Massa itu diamankan polisi dari tiga lokasi demonstrasi, yakni Gedung Negara Grahadi, Kantor Gubernur Jawa Timur (Jatim) dan Gedung DPRD Surabaya. Kemudian 129 orang lainnya dari Kota Malang, tepatnya di bundaran Tugu, depan gedung DPRD dan Balai Kota Malang.(Baca juga : Rusuh di Malang, 31 Pelajar Turut Diperiksa Polresta Malang Kota )
Setelah melalui serangkaian pemeriksaan, sebanyak 14 orang diantaranya ditetapkan sebagai tersangka. Sisanya, sekitar 620 orang dilepas dan diserahkan terimakan pada keluarga masing-masing. Proses serah terima digelar di halaman Mapolda Jatim Jalan Ahmad Yani, Surabaya. Suasana haru tampak menyelimuti proses serah terima tersebut. Beberapa diantaranya bahkan ada yang berurai air setelah bertemu dengan keluarganya.

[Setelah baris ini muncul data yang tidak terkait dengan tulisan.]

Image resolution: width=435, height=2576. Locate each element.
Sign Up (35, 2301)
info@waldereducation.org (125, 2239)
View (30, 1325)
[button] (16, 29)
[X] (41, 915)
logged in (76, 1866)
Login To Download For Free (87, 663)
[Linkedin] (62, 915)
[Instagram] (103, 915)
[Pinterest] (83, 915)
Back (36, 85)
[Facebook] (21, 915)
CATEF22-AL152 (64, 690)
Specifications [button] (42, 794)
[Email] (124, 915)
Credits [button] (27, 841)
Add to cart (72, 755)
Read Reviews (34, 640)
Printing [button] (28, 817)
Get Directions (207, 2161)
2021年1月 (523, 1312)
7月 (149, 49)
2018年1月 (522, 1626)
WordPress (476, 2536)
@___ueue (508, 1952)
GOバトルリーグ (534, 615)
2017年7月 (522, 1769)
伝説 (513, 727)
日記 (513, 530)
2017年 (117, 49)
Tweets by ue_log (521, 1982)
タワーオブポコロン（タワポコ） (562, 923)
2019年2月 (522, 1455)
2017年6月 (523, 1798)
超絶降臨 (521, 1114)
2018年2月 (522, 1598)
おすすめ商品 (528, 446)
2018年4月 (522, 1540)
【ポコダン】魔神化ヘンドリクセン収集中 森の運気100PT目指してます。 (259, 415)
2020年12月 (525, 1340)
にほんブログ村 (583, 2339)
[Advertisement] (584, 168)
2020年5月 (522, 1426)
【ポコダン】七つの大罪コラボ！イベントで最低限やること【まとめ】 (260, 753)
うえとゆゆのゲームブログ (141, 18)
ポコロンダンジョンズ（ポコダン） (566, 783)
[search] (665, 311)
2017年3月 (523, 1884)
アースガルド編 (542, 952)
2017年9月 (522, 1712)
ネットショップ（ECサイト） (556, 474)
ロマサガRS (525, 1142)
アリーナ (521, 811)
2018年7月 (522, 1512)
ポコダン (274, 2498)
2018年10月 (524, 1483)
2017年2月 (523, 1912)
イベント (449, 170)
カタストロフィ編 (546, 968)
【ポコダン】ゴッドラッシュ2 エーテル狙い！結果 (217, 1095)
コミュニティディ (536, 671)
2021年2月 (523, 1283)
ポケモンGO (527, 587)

“Adik-adik pelajar, mahasiswa dan teman-teman buruh yang kemarin unjuk rasa, akan saya pulangkan. Saya ingin mengedukasi. Silahkan menyampaikan aspirasi, pendapat, kami polisi akan mengawal. Tapi kami tidak akan mentoleransi siapapun yang melakukan tindakan anarkis,"kata Kapolda Jatim, Irjen Pol Fadil Imran dihadapan keluarga pendemo yang diamankan Polda Jatim, Jumat (9/10/2020).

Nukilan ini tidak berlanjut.